(Saved data entries)
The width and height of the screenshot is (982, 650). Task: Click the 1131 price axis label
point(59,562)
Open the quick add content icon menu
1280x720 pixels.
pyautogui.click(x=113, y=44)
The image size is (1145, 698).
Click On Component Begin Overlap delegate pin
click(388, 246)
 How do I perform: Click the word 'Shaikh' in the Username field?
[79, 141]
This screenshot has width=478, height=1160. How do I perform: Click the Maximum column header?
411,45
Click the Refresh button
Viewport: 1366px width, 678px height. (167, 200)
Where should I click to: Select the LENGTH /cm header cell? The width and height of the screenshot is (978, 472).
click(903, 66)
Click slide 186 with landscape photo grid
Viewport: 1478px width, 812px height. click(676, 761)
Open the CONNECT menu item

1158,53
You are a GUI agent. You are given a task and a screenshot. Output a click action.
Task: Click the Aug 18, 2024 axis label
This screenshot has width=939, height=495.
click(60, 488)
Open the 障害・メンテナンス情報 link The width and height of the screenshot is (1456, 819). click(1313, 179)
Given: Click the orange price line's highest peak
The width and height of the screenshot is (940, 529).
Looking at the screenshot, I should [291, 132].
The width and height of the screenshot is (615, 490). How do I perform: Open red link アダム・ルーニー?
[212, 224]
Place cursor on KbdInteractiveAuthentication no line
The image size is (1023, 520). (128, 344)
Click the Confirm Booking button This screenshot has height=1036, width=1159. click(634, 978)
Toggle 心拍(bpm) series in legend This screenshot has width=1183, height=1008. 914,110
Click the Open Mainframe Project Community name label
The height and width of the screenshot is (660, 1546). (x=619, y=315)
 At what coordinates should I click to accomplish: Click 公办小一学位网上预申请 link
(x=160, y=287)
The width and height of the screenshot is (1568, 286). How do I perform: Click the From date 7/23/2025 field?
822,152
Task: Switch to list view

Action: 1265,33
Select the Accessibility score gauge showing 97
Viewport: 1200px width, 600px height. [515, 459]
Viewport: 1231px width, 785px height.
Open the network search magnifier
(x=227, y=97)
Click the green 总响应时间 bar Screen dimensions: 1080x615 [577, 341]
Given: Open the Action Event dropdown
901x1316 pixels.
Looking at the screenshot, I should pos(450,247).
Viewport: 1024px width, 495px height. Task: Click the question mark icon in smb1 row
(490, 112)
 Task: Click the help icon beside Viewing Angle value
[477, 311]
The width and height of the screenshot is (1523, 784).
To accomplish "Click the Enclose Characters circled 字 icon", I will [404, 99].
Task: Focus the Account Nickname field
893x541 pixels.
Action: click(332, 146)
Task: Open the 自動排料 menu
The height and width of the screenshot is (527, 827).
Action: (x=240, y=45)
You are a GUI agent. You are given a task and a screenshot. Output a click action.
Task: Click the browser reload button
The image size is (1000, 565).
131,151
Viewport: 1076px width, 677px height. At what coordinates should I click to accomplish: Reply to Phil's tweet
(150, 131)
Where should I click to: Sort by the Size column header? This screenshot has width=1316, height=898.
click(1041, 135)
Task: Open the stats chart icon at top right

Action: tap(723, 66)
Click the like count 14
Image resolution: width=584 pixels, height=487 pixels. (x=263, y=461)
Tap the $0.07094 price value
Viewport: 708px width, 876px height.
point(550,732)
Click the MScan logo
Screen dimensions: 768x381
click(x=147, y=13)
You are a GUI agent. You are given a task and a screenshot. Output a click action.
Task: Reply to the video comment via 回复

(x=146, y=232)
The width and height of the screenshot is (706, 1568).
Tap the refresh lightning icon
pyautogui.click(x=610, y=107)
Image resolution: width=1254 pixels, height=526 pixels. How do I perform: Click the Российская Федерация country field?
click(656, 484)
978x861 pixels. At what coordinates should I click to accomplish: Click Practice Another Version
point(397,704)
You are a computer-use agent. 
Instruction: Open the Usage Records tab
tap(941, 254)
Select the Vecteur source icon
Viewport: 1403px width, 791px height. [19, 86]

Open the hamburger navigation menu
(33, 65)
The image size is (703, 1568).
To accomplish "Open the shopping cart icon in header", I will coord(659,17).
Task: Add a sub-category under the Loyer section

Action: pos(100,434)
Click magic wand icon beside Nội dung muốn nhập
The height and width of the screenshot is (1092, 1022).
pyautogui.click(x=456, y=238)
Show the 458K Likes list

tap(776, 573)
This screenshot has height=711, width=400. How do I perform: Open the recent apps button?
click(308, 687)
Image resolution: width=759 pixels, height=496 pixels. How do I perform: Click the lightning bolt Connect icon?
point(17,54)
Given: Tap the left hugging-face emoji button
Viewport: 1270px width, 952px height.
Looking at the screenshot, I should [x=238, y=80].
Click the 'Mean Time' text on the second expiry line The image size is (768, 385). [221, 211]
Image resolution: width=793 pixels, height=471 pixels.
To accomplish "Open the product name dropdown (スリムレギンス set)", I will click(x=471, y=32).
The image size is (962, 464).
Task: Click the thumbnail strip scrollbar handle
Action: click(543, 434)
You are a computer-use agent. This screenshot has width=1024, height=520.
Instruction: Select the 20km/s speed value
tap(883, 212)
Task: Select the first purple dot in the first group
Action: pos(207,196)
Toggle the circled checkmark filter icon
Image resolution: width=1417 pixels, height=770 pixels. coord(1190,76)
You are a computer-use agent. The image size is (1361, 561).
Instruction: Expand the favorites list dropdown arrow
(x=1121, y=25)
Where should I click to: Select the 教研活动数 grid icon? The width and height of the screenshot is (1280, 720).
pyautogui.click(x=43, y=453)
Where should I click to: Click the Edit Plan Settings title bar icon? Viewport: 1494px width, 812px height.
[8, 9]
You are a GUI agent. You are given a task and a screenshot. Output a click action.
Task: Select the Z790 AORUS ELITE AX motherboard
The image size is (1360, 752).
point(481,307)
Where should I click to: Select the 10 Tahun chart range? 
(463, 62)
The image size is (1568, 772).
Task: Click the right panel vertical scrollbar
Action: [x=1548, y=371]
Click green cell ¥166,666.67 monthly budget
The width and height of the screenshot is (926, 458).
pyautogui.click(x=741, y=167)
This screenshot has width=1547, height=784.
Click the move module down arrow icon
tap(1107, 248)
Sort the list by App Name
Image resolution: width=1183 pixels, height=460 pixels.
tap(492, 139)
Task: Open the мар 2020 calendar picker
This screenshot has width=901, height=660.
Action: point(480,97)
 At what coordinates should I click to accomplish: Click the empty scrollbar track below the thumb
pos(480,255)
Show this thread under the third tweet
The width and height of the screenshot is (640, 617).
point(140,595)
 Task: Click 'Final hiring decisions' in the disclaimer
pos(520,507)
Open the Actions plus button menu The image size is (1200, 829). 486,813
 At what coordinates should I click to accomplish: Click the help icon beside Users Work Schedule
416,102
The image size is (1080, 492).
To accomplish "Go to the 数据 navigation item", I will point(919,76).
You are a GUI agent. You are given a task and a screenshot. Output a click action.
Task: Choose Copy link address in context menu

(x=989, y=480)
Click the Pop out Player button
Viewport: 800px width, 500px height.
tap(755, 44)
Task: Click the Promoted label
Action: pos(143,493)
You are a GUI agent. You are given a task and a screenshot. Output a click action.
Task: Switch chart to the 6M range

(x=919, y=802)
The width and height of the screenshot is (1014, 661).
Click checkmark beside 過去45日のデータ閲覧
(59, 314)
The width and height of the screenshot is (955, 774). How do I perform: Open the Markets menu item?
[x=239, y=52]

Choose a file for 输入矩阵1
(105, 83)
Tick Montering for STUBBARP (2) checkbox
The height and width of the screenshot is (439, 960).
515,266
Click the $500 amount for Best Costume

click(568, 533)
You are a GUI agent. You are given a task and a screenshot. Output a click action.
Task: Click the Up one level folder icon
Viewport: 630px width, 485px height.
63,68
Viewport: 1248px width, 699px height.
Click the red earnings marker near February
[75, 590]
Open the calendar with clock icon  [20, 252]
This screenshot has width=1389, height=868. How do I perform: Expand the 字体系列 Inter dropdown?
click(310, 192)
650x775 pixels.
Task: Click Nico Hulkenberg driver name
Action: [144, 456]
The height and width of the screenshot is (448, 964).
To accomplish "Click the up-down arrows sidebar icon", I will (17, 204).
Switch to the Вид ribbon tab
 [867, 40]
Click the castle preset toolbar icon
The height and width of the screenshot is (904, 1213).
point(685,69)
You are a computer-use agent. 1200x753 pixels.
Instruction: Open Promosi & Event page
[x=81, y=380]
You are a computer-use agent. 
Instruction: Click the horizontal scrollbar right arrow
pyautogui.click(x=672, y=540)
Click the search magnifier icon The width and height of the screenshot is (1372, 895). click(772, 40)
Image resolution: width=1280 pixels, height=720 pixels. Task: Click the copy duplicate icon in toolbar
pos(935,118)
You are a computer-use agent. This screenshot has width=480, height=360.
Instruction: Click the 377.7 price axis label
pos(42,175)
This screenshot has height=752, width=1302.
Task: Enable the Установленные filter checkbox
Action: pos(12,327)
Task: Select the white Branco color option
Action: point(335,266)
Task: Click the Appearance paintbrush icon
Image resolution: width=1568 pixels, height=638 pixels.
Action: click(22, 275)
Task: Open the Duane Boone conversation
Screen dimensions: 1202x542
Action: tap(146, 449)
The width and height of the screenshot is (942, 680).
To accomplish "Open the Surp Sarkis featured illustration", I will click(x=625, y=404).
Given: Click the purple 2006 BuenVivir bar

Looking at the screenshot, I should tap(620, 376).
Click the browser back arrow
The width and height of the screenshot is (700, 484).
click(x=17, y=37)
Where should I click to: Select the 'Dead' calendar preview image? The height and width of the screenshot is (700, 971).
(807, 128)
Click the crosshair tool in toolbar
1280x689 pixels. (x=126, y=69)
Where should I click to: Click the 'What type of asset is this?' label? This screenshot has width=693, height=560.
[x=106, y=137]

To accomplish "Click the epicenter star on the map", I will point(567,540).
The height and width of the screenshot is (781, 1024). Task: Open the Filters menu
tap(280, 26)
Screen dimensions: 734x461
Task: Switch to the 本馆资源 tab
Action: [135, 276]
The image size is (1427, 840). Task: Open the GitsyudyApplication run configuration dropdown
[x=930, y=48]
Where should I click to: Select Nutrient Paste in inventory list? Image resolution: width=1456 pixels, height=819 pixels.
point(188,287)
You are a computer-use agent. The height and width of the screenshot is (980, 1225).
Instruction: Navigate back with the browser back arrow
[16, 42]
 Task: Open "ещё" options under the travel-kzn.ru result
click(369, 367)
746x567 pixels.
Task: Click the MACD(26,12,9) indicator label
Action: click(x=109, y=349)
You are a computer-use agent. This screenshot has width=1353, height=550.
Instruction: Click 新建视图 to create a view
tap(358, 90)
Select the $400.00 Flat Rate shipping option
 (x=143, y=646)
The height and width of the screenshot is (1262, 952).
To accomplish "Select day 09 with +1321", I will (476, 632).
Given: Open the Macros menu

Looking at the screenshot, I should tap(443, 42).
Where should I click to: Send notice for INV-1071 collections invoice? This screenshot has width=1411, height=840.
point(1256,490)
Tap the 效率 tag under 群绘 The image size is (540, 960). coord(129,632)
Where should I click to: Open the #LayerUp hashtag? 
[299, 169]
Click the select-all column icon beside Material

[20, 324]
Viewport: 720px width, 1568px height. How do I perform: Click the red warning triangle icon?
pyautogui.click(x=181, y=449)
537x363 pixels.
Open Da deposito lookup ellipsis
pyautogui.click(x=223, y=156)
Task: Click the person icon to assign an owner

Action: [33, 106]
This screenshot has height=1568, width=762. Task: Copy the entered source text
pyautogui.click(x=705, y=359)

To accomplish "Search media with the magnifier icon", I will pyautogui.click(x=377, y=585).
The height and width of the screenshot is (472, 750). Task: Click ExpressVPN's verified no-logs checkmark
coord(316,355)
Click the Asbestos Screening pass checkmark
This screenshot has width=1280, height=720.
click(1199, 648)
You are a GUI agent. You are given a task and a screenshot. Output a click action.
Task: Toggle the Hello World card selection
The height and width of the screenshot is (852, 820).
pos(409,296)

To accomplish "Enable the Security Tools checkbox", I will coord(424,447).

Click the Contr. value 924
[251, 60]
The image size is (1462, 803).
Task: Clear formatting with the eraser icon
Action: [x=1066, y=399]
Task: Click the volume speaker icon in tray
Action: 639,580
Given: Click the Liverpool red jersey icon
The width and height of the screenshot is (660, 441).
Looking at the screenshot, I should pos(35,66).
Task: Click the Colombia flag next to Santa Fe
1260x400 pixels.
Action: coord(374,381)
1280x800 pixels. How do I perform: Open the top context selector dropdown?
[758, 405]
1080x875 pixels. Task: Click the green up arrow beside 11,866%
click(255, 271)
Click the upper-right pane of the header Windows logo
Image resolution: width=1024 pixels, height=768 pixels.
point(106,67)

- **Exercise aim**: Each line above that contains the word "computer" should be returned.

- **Answer to this task**:
You are a computer-use agent. 
You are a computer-use agent. This screenshot has width=1024, height=520.
You are a computer-use agent. The image size is (1361, 561).
You are a computer-use agent. 1200x753 pixels.
You are a computer-use agent. 
You are a computer-use agent. This screenshot has width=480, height=360.
You are a computer-use agent. The height and width of the screenshot is (980, 1225).
You are a computer-use agent. This screenshot has width=1353, height=550.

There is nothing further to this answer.